Auf der anderen Seite müssen diese Ziele vor Ort erreicht werden. Wichtige Player dabei sind die Energieversorger in kommunaler Trägerschaft, also DREWAG und ENSO. Zusammen, als neue SachsenEnergie AG sollen sie bis 2035 klimaneutral werden. An den Schaltstellen der DREWAG dafür sitzt als Leiter für Erzeugung Herr Dr. Rutger Kretschmer, welcher als mein Gast ebenfalls versuchte, Antworten auf die Frage zu geben „Sachsen 100% erneuerbar, wie kommen wir dahin?“.
Ausgangspunkt für eine fundierte Diskussion dieser Frage war für uns der aktuelle Stand aus Sicht der Landesregierung.
Auszüge aus der Diskussion (sinngemäße Transkription)
Wann ist der neue Energie- und Klimaplan des Freistaates Sachsen fertig?
Darauf antwortete StS Dr. Lippold:
Das EKP ist seit Juni 2020 bereits in der Ressortabstimmung, weil Energie und Klimaschutz sich als Querschnittsthema durch sämtliche Ressorts ziehen, vom Tourismus über die Landwirtschaft und die Wirtschaftspolitik. Das macht es so komplex in einer Dreier-Koalition. Alleine in diesem Prozess gab es 700 Rückmeldungen aus den anderen Ministerien zusätzlich zu den Stellungnahmen der Kommunen und Verbände. Wir sind jetzt an der Stelle, dass noch im Dezember auf Spitzenebene eine Besprechung in der Staatskanzlei erfolgt und letzte politische Festlegungen getroffen werden. Wir hoffen, dass wir noch in diesem Jahr das EKP ins Kabinett kriegen.

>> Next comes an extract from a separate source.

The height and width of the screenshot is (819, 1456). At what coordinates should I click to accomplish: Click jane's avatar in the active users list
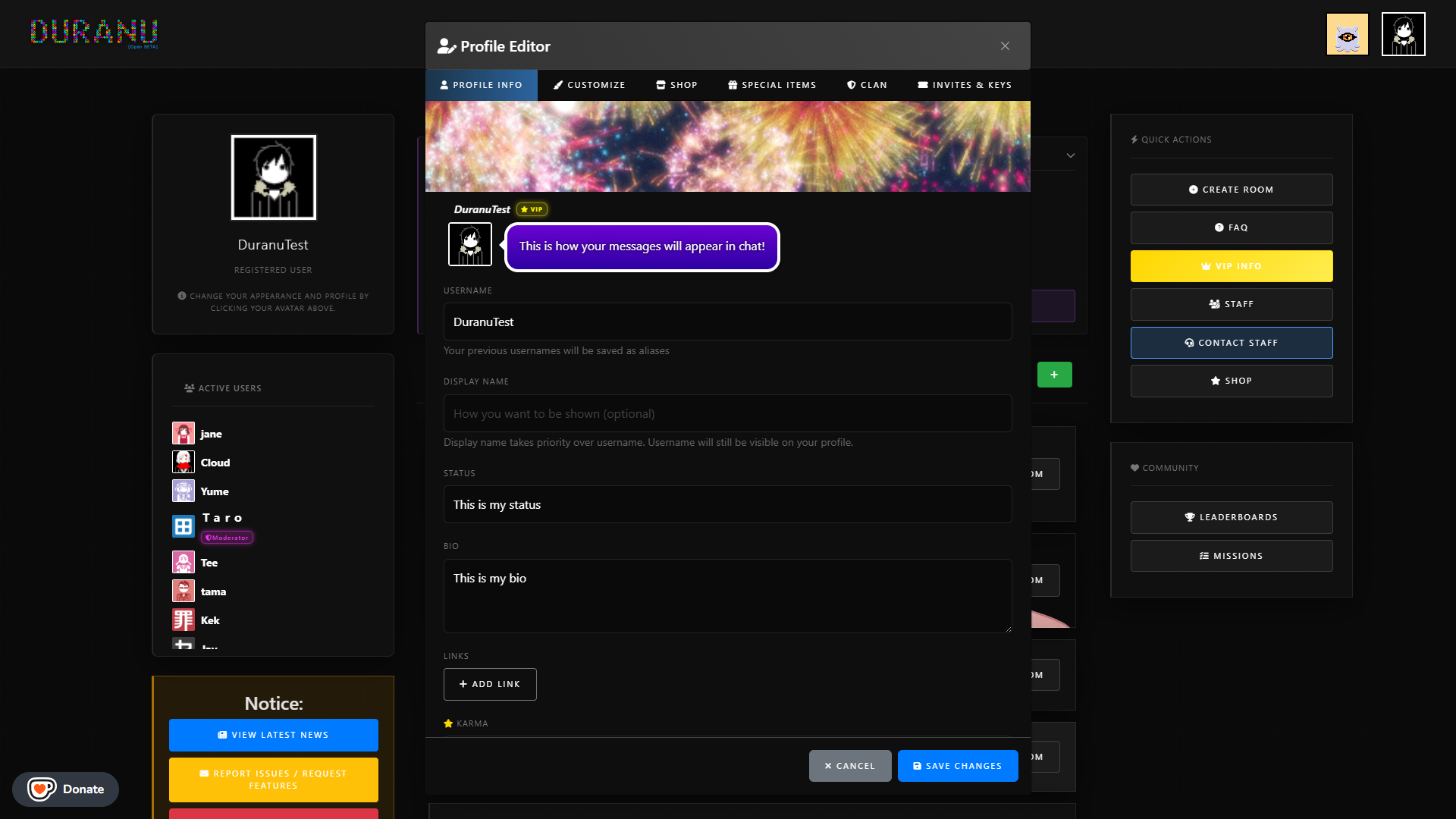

Wie steht es um die Ausbauziele, um die Mindestabstände bei Windkraftanlagen, bei der Flächenausweisung bei Solaranlagen?
Antwort StS Dr. Lippold:
Die Ausbauziele sind sehr konkret im Koalitionsvertrag mit 4 TWh definiert und sind sehr ambitioniert, wenn man sich die Planungs- und Genehmigungszeiträume anschaut. Die Mindestabstände bei der Windenergie müssen also zu diesen Zielen passen. Das haben wir in verschiedenen Szenarien von der SAENA berechnen lassen, wir befinden uns da in weiteren Abstimmungen.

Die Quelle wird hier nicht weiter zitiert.